> [Reading text]:
■ ■ ■ ■

Overall, Europeans formed only about a tenth of the royalist armies in Spanish America, and only about half of the expeditionary units, once they were deployed in the Americas. Since each European soldier casualty was replaced by a Spanish American soldier, over time, there were more and more Spanish American soldiers in the expeditionary units. For example, Pablo Morillo, commander in chief of the expeditionary force sent to South America, reported that he had only 2,000 European soldiers under his command in 1820; in other words, only half the soldiers of his expeditionary force were European. It is estimated that in the Battle of Maipú only a quarter of the royalist forces were European soldiers, in the Battle of Carabobo about a fifth, and in the Battle of Ayacucho less than 1% was European.
The American militias reflected the racial make-up of the local population. For example, in 1820 the royalist army in Venezuela had 843 white (español), 5,378 Casta, and 980 Indigenous soldiers.

■ ■ ■ ■

> [Problems to work on]:
a: Reproduce word for word the part of the passage on royalist armies that opens with the words containing "The American militias" and closes with "980 Indigenous soldiers.".
b: Recast the part of the records that opens with the line containing "Identify the location of chart-panel-e: -0.5" and closes with the line containing "What do you see at coordinates (1709, 1012)" as a JSON list of strings. Include both of those lines, give one string per line, and leave out blank lines.
The passage and the records come from separate, unrelated sources.

■ ■ ■ ■

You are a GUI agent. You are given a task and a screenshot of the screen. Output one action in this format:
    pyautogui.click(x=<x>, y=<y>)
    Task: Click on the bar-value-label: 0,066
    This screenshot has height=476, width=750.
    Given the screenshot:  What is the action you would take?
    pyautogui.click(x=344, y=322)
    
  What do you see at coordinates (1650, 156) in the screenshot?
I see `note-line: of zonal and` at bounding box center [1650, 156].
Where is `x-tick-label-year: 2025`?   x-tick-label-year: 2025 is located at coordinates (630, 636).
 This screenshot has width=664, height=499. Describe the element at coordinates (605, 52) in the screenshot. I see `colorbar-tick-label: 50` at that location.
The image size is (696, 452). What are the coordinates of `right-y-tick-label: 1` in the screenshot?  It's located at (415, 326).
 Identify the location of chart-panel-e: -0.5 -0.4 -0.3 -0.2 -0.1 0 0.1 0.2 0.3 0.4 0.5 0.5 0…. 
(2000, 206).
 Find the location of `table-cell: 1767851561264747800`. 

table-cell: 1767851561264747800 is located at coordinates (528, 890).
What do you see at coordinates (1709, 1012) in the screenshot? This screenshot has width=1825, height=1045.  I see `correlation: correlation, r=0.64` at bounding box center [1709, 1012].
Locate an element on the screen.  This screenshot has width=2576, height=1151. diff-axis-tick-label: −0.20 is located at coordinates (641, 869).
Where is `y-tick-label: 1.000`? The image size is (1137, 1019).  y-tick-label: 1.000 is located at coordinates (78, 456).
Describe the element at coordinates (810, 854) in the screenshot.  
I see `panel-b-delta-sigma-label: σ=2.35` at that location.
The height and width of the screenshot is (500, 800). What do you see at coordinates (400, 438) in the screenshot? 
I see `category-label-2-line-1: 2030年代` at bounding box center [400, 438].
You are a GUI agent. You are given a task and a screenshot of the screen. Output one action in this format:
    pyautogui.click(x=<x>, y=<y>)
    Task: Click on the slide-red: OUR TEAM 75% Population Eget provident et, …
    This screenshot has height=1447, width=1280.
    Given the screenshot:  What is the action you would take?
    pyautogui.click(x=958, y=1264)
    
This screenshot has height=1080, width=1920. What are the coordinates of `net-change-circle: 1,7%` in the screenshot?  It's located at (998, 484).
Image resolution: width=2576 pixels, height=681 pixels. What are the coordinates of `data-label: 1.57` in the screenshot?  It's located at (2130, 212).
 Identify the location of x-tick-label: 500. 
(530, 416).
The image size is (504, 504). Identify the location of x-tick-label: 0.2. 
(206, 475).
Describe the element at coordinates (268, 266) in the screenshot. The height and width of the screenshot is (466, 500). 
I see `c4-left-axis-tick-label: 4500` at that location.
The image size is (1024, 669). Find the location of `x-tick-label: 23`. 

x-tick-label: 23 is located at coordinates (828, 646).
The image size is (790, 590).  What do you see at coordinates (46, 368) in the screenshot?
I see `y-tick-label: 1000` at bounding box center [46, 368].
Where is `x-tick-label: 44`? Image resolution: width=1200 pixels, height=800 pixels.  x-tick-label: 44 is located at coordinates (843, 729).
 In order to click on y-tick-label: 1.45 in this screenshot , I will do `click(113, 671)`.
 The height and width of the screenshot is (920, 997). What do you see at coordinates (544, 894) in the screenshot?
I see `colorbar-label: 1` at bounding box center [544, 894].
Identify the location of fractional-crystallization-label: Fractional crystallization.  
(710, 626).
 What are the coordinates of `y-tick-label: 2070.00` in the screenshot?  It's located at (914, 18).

■ ■ ■ ■

> [Results by task]:
a:
The American militias reflected the racial make-up of the local population. For example, in 1820 the royalist army in Venezuela had 843 white (español), 5,378 Casta, and 980 Indigenous soldiers.

b:
[
  " Identify the location of chart-panel-e: -0.5 -0.4 -0.3 -0.2 -0.1 0 0.1 0.2 0.3 0.4 0.5 0.5 0…. ",
  "(2000, 206).",
  " Find the location of `table-cell: 1767851561264747800`. ",
  "table-cell: 1767851561264747800 is located at coordinates (528, 890).",
  "What do you see at coordinates (1709, 1012) in the screenshot? This screenshot has width=1825, height=1045.  I see `correlation: correlation, r=0.64` at bounding box center [1709, 1012]."
]